§ Tasks to perform:
1. In the imputation question, copy everything from "Each variable contains" down to "(K * (R - d)) / (R*C)".
2. List the four measured variables named in the imputation question, each with its letter.

§ Passage to read:
============================================================

How to impose complex constraints when imputing missing data?

Hi all,

My team and I have a data set related to voting that contains four variables measured across several countries: accuracy (A), coverage (C), completeness (K), and register entries (R). We know that A, C, and K can take any value between 0 and 1 and that R can take any positive value.

Each variable contains missing cases. Our aim is to impute the missing values, but to do so subject to the following known constraints:

A = (K * (R - d)) / (R*C)
C = (((1 - A)*R-d) / (R*A/K)) + K
K = (A * R * C) / (R - d)

Where d is an additional unmeasured variable defined as:

d = R - ((A * R * C) / K)

============================================================

§ Material provided:
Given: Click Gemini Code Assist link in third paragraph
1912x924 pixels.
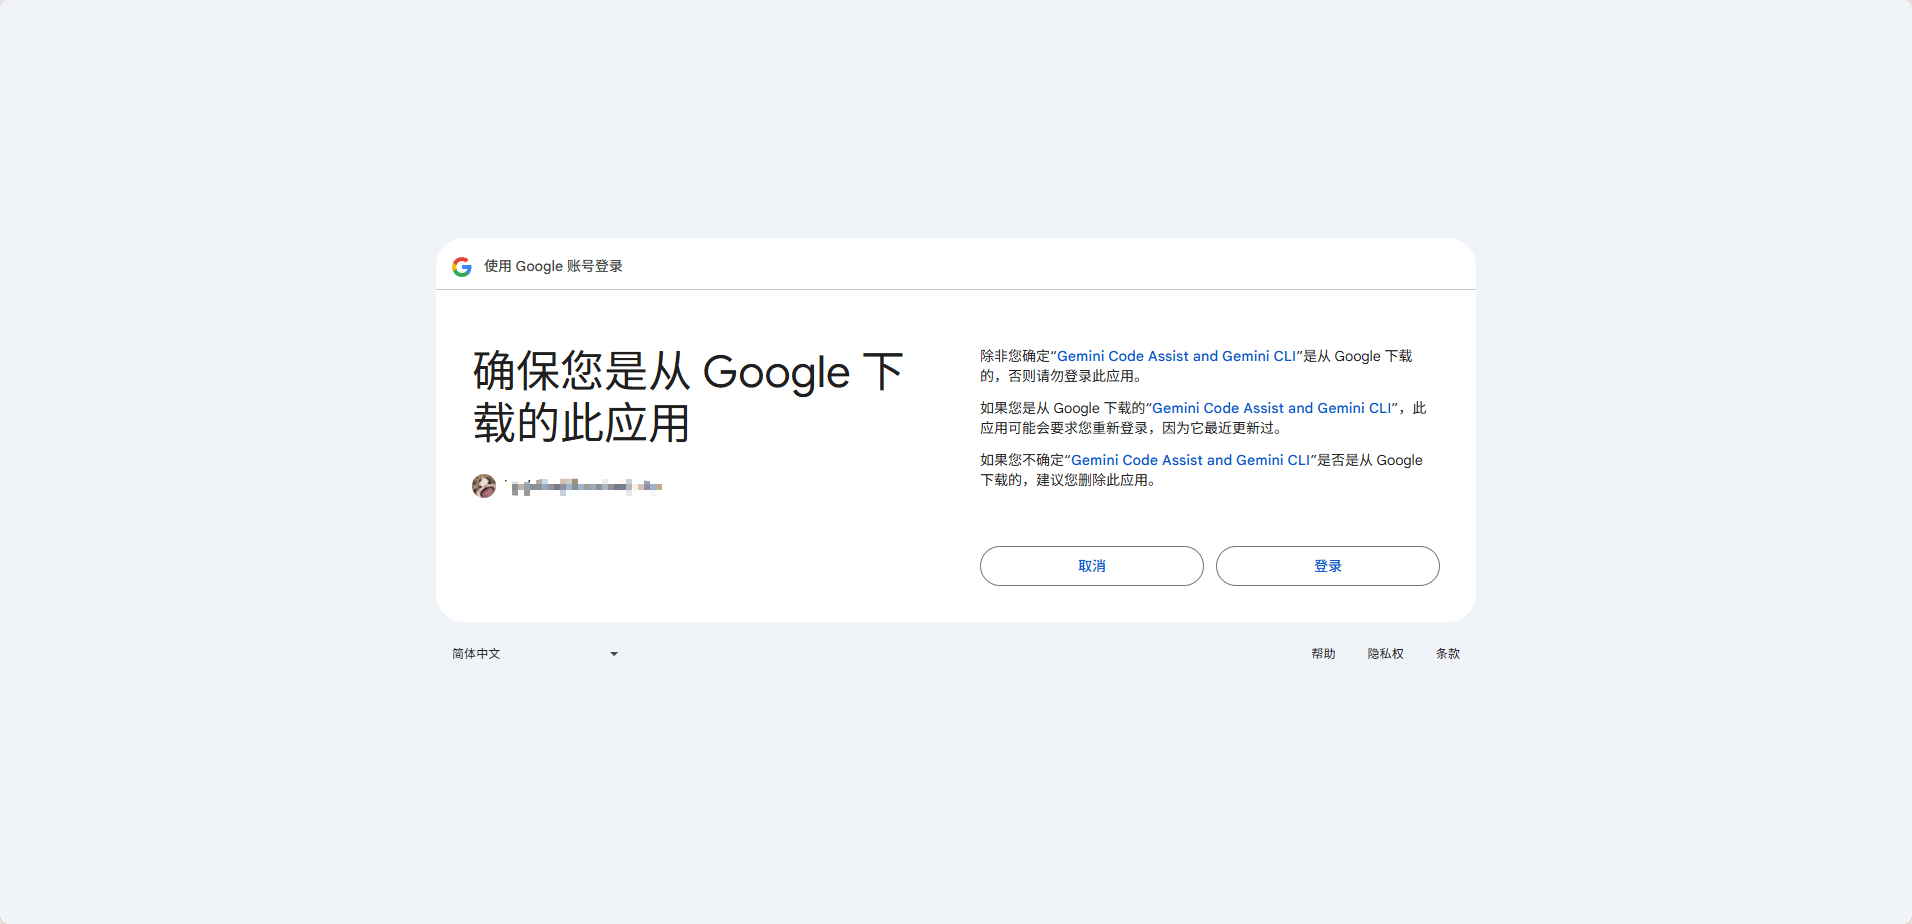Looking at the screenshot, I should pyautogui.click(x=1190, y=461).
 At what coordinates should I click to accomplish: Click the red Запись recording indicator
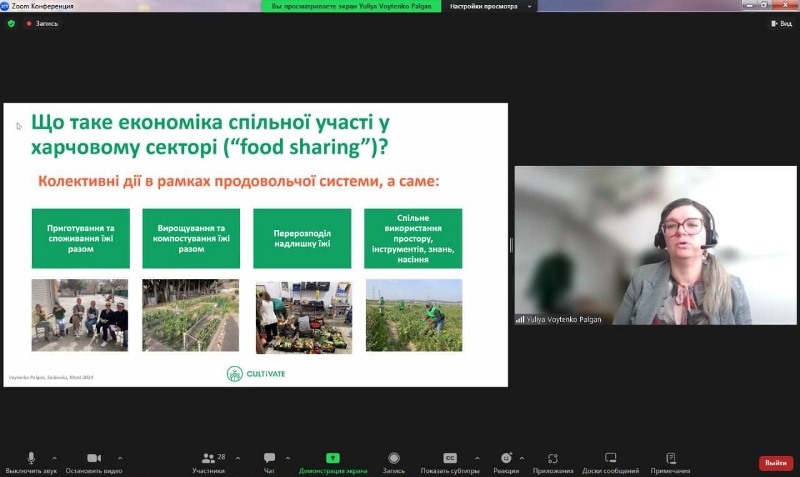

============================================================

§ Solved tasks:
1.
Each variable contains missing cases. Our aim is to impute the missing values, but to do so subject to the following known constraints:

A = (K * (R - d)) / (R*C)

2.
- accuracy (A)
- coverage (C)
- completeness (K)
- register entries (R)